Trascrivi i dati seguenti come elenco numerato, una voce per ogni riga, saltando le righe vuote. Nella risposta non includere le immagini.

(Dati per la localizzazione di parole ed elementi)
☆ ☆ ☆

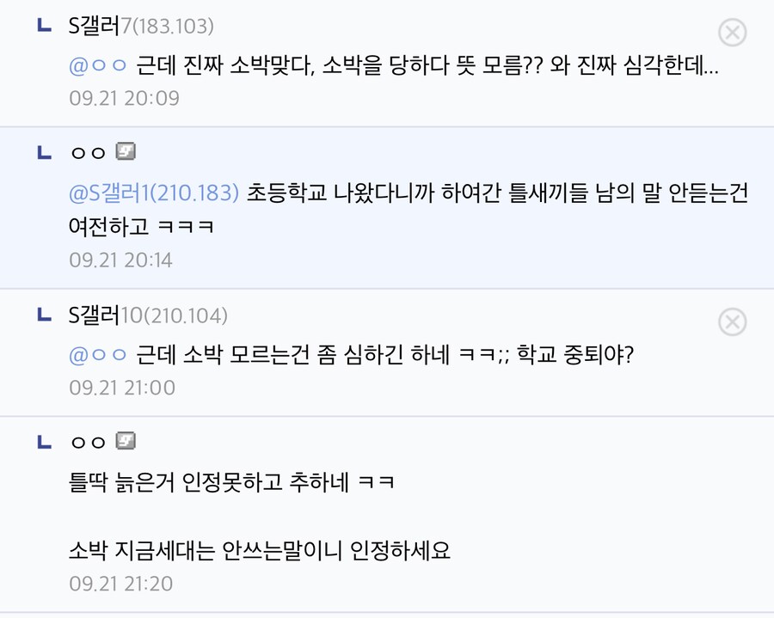Click the @ㅇㅇ mention in S갤러7's comment
This screenshot has width=774, height=618.
point(97,66)
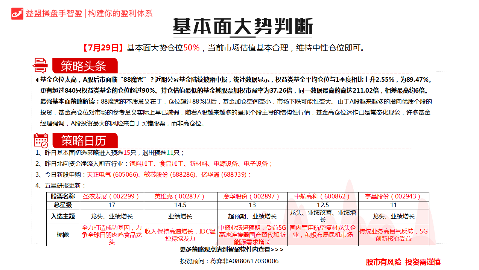
Task: Click 更多策略观点请到智盈软件内查看 link
Action: coord(231,250)
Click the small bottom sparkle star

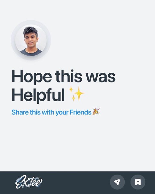(x=73, y=98)
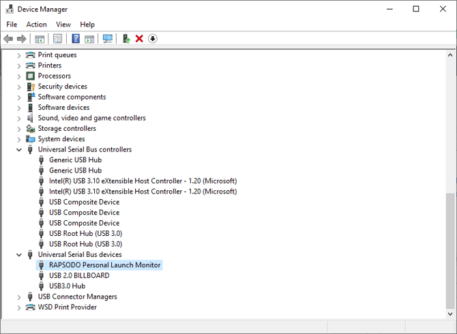Click the Properties toolbar icon
The width and height of the screenshot is (457, 334).
[x=58, y=39]
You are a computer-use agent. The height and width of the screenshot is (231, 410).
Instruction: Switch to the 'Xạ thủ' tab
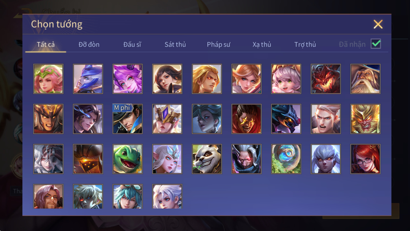click(x=262, y=44)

☆ ☆ ☆

**Soluzione dell'esercizio**
1. Click the @ㅇㅇ mention in S갤러7's comment
2. This screenshot has width=774, height=618.
3. point(97,66)
4. Task: Click 更多策略观点请到智盈软件内查看 link
5. Action: coord(231,250)
6. Click the small bottom sparkle star
7. (x=73, y=98)
8. Click the Properties toolbar icon
9. The width and height of the screenshot is (457, 334).
10. [x=58, y=39]
11. You are a computer-use agent. The height and width of the screenshot is (231, 410).
12. Instruction: Switch to the 'Xạ thủ' tab
13. click(x=262, y=44)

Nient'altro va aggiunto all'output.